17th October 2003 at 01:00
With a Gaelic Language Bill just announced and the Great Book of Gaelic arriving in Edinburgh, it's time to celebrate

Leabhar Mor na G...idhlig: The Great Book of Gaelic. City Art Centre, Edinburgh. October 18-January 24 except December 25-26.

You do not have to speak a single word of Gaelic to be able to appreciate the exhibition of the Leabhar Mor na G...idhlig at the City Art Centre.

It features the 100 works of art that were commissioned from Scottish and Irish artists as a response to a selection of 100 old and new Gaelic poems. Very few of the artists understood the language, so all the poems were translated into English for them.

Getting artists to respond to poetry is not new. What is unusual is bringing calligraphers in as collaborators.

Each artist had to produce their work on a piece of handmade paper measuring approximately 95cm x 60cm. Some used almost all of the space, others just a small area. The artists were told that at least four lines of the poems, in Gaelic, had to feature either in or alongside their artwork.

A team of 10 Irish and Scottish calligraphers, most of them non-Gaelic speakers, worked with the artists on incorporating the writing. In one instance, the artist, calligrapher and poet got together to discuss ideas.

Displayed with each picture is the poem in its original Gaelic and the English translation.

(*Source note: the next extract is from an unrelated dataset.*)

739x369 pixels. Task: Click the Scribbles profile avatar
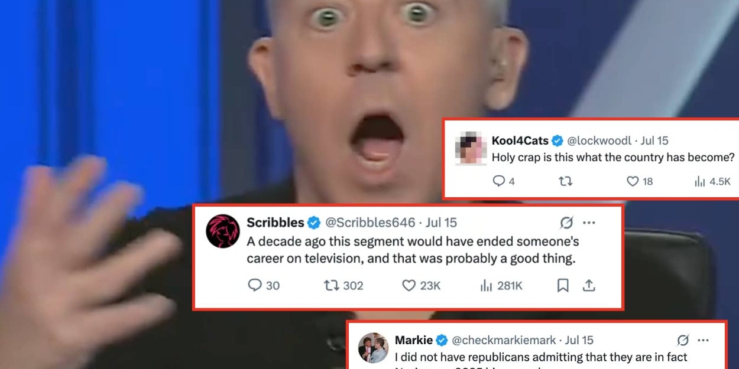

David Quinn has produced a simple but atmospheric painting of a lone love-lorn figure in a landscape for an 18th-century poem by Donal Og. The first few lines are: "You promised me something you knew was a lie; that you'd wait for me by the sheepfold. I whistled and called your name 300 times and got no answer, only the bleat of a lamb."

An etching of a diaphanous petticoat with Gaelic words running across it like lace is Oona Hyland's response to a poem by Christiana Fergusson, a blacksmith's daughter writing about the death of her husband at the Battle of Culloden in 1746.

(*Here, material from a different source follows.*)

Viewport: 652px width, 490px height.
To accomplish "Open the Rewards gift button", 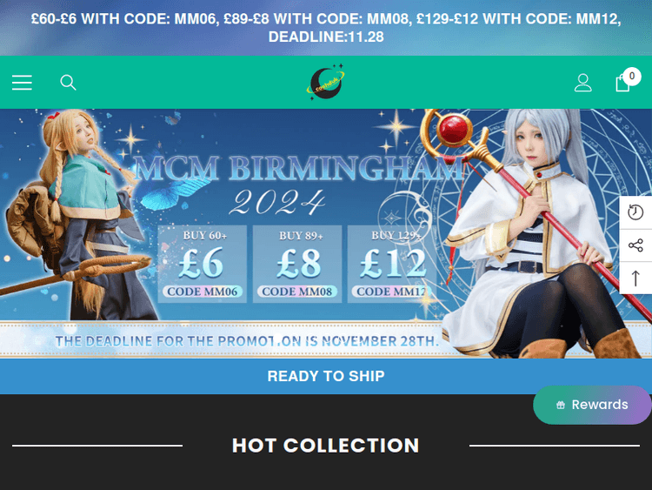I will pyautogui.click(x=592, y=405).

The acclaimed Scottish artist and writer John Byrne has produced a delightful work in watercolour and pencil for a modern poem by Pearce Hutchison which includes the words: "The pair of us bright naked and the bike moving fast."

Byrne and his actress wife Tilda Swinton are easily recognisable in the picture, seated on a motorcycle, stark naked apart from her bright red high-heeled shoes and his brown leather boots. Ms Swinton's long red hair is flowing out behind her and the words of the poem swirl around the back of the bike like exhaust fumes.

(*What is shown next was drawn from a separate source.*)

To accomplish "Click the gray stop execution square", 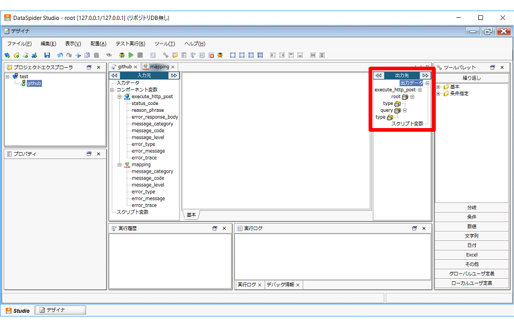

Mairi MacLeod, the Great Book project manager for the Gaelic Arts Agency (Proiseact nan Ealan), says: "The effort and ingenuity that went into the production of these works of art is amazing. One artist, for instance, created a photographic effect by dipping light-sensitive paper into the sea during a full moon. Another rolled naked in mud and then pressed herself against a white sheet and a calligrapher made a special pen nib from the metal of a beer can."